**WORK TO BE COMPLETED:** Reproduce the stretch from the row containing "How do I perform: Select" through the last row, swapping "dropdown" for "drop-down menu" and changing nothing else.

-- Begin EXERCISE INPUT --

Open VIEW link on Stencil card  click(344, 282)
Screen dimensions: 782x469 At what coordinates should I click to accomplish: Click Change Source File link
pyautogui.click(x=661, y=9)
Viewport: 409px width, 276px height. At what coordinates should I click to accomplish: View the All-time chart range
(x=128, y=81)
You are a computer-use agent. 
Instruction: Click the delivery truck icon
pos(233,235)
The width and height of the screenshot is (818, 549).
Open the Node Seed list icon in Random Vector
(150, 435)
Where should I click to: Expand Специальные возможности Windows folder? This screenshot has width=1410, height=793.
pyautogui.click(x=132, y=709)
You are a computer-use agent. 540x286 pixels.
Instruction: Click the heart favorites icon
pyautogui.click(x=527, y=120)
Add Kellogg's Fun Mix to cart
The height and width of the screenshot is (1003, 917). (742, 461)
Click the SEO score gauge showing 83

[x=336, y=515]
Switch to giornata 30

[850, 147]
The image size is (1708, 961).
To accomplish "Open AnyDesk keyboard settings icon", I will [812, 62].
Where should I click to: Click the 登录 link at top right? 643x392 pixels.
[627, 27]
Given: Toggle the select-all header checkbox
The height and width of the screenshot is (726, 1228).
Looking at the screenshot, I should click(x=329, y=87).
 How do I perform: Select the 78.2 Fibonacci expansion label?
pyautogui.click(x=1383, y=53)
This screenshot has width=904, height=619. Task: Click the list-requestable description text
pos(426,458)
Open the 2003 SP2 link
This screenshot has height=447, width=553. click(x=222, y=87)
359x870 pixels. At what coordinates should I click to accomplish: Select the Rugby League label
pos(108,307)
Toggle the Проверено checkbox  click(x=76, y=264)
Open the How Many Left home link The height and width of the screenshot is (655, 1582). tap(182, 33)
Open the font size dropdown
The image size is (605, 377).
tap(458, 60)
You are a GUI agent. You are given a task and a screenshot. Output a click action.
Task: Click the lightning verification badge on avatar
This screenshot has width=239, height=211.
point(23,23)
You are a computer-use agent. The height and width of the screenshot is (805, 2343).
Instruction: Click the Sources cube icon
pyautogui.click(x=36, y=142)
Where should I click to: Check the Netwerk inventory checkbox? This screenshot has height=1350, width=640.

-- End EXERCISE INPUT --

**SOLUTION TO THIS EXERCISE:**
 How do I perform: Select the 78.2 Fibonacci expansion label?
pyautogui.click(x=1383, y=53)
This screenshot has width=904, height=619. Task: Click the list-requestable description text
pos(426,458)
Open the 2003 SP2 link
This screenshot has height=447, width=553. click(x=222, y=87)
359x870 pixels. At what coordinates should I click to accomplish: Select the Rugby League label
pos(108,307)
Toggle the Проверено checkbox  click(x=76, y=264)
Open the How Many Left home link The height and width of the screenshot is (655, 1582). tap(182, 33)
Open the font size drop-down menu
The image size is (605, 377).
tap(458, 60)
You are a GUI agent. You are given a task and a screenshot. Output a click action.
Task: Click the lightning verification badge on avatar
This screenshot has width=239, height=211.
point(23,23)
You are a computer-use agent. The height and width of the screenshot is (805, 2343).
Instruction: Click the Sources cube icon
pyautogui.click(x=36, y=142)
Where should I click to: Check the Netwerk inventory checkbox? This screenshot has height=1350, width=640.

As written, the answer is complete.